Extraordinary Popular Delusions

Monday, December 19, 2005

Scenes from a Christmas party

We had a good caterer this year. The food was quite possibly the best we've ever had from a caterer, and the server she provided was excellent. The bartender, well... he was the caterer's son. And he's a good example of why it's usually not a good idea to hire family members.

He was late. He wanted to leave early. And he opened all the wine bottles at the beginning of the party, including two identical bottles of Shiraz from the same label. And he poured from both bottles.
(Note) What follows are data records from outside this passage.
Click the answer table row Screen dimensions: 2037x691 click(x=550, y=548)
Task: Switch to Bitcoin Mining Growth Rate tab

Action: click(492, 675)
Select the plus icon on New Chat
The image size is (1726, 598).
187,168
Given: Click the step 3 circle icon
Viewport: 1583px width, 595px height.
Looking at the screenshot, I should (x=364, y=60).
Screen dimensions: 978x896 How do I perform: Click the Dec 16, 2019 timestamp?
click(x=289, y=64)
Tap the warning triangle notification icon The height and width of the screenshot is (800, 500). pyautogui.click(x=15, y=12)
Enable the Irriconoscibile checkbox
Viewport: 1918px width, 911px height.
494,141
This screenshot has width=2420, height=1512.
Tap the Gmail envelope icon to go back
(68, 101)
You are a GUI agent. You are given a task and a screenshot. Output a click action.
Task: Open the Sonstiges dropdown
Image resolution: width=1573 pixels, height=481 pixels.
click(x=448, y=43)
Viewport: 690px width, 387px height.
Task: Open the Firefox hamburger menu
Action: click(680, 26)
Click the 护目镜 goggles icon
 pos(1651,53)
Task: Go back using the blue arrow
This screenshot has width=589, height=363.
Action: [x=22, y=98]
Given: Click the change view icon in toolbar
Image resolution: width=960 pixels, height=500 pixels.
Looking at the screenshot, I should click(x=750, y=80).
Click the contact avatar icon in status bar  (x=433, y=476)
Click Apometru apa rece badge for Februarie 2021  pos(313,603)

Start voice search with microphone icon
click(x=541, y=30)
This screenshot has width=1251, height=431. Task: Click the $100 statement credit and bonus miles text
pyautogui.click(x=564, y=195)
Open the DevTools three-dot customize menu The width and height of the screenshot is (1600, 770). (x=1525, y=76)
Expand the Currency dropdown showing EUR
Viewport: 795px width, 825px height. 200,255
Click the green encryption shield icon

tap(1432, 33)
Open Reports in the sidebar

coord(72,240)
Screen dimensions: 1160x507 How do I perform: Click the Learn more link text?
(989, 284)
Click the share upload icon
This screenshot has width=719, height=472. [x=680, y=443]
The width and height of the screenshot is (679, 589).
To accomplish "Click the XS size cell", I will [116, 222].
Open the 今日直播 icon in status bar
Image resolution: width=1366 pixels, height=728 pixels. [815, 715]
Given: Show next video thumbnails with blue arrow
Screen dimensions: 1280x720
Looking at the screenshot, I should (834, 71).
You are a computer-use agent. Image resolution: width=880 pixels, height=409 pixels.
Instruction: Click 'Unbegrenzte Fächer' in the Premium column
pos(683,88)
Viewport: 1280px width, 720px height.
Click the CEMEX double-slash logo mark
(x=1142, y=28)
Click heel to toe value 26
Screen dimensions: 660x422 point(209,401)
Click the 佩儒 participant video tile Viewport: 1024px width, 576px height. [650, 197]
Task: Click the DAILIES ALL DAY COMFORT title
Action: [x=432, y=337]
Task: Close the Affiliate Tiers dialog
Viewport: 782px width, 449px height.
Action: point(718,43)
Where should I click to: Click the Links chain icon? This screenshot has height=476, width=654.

Sunday morning I found the half-full bottle and the nearly-full bottle standing side by side on the bar.

And he wasn't even really that cute.

1 Comments:

  • Organisers of the world testicle cooking championships were left out of pocket after a hoaxer claimed to be Australia's top testicle cook.

    A man claiming to be Australian chef Nibel Bevan rang the World Testicle Cooking Championship in Serbia, asking to take part.

    Organiser Gornji Milanovac said they imported kangaroo testicles especially for the Australian team - but nobody turned up.

    He said: "The caller told us cooked kangaroo testicles were a popular delicacy in Australia, and gave us the details of where we could get kangaroo testicles from so we could have them ready when Mr Bevan and his team arrived."

    "We were disappointed when no Australians arrived, we even had a band ready to welcome them."

    Ljubomir Erovic, who arranged a VIP reception for 'Mr Bevan', added: "We are sorry Mr Bevan could not make it, and hope he might still turn up next year once he realises that jokers have been pretending to be him.

    "We would like to compare the testicles of a kangaroo to those of wild boars and bulls. That would really make our unique competition the World Championships."